## WHAT TO DO
Return nothing but the lines from the one with "Image resolution: width=1243" through the one with "the 校閲 review" in the data below, word for word and without pictures.

## SOURCE DATA
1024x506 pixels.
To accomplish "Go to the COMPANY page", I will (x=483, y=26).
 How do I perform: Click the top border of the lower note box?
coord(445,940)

---

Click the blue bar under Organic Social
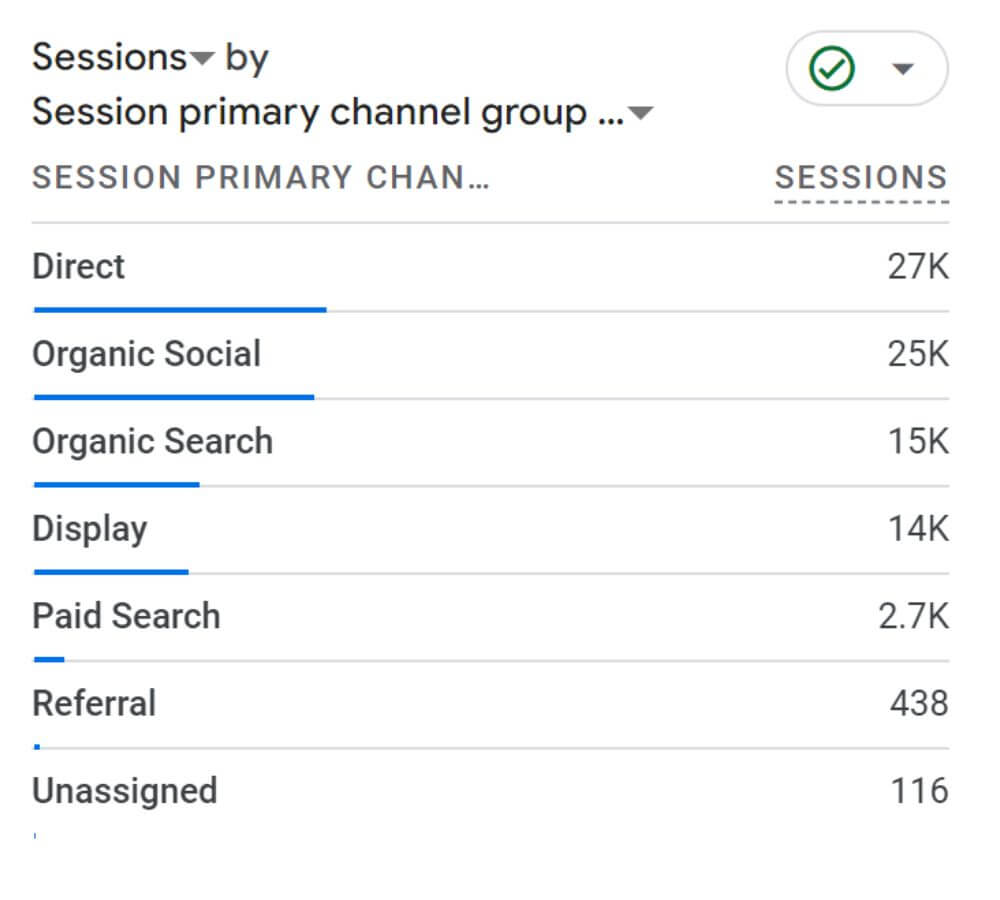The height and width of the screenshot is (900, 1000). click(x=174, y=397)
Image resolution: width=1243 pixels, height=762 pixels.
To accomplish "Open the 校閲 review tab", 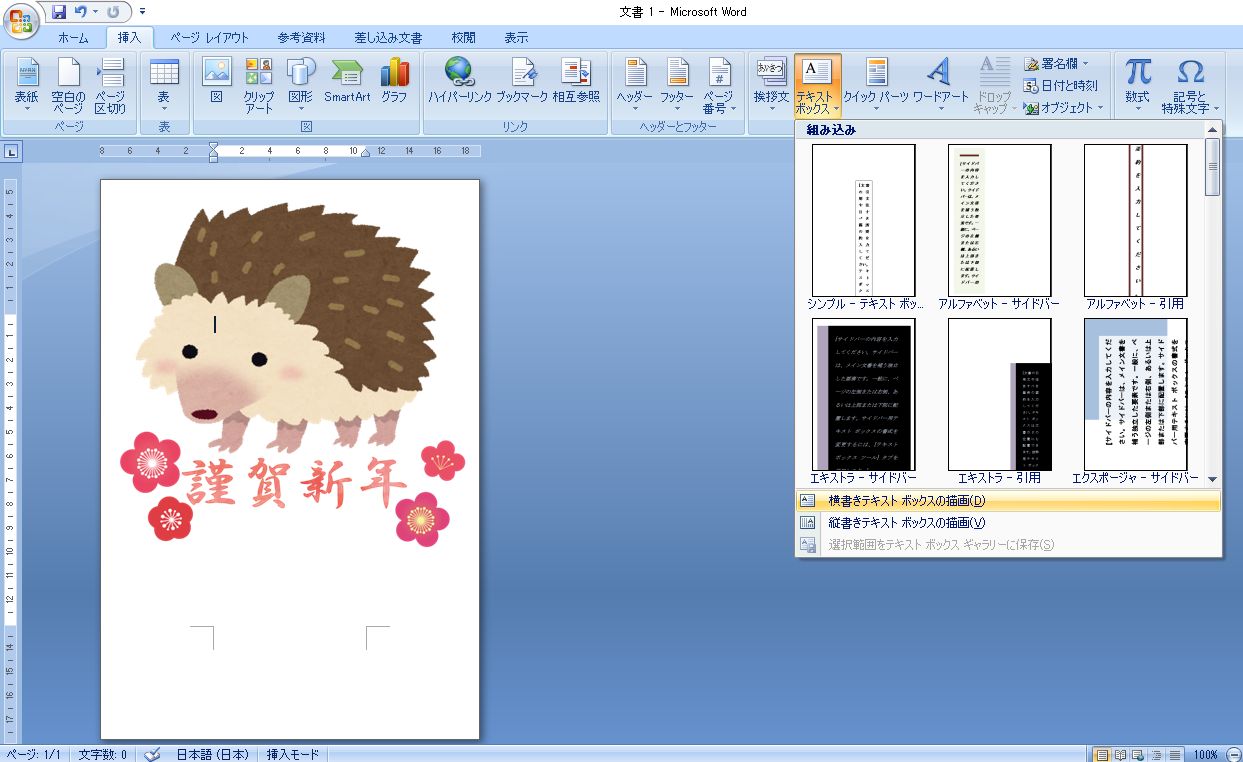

* * *

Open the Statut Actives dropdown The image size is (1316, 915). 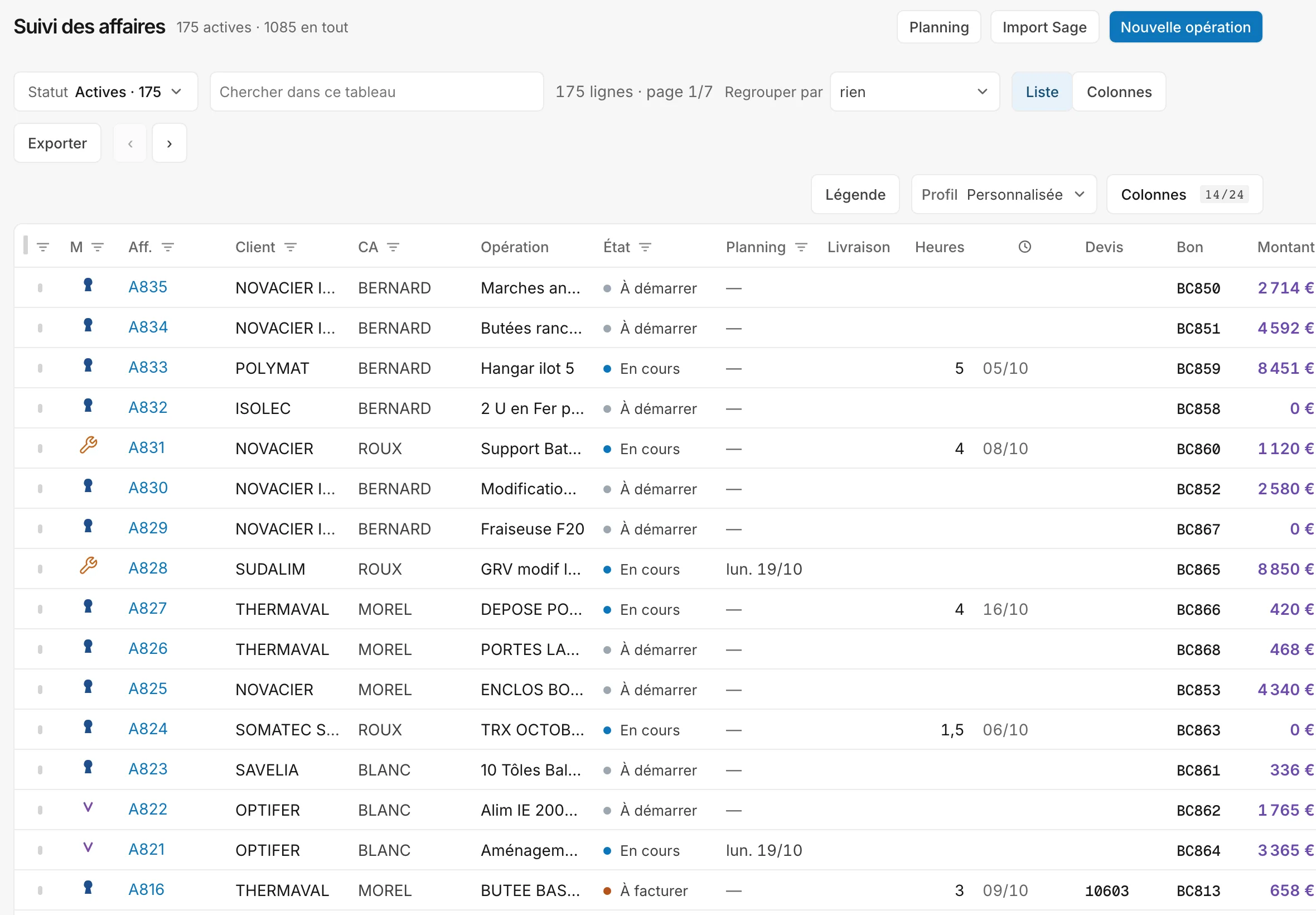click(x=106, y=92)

## REPLY TO THE EXERCISE
Image resolution: width=1243 pixels, height=762 pixels.
To accomplish "Open the 校閲 review tab", 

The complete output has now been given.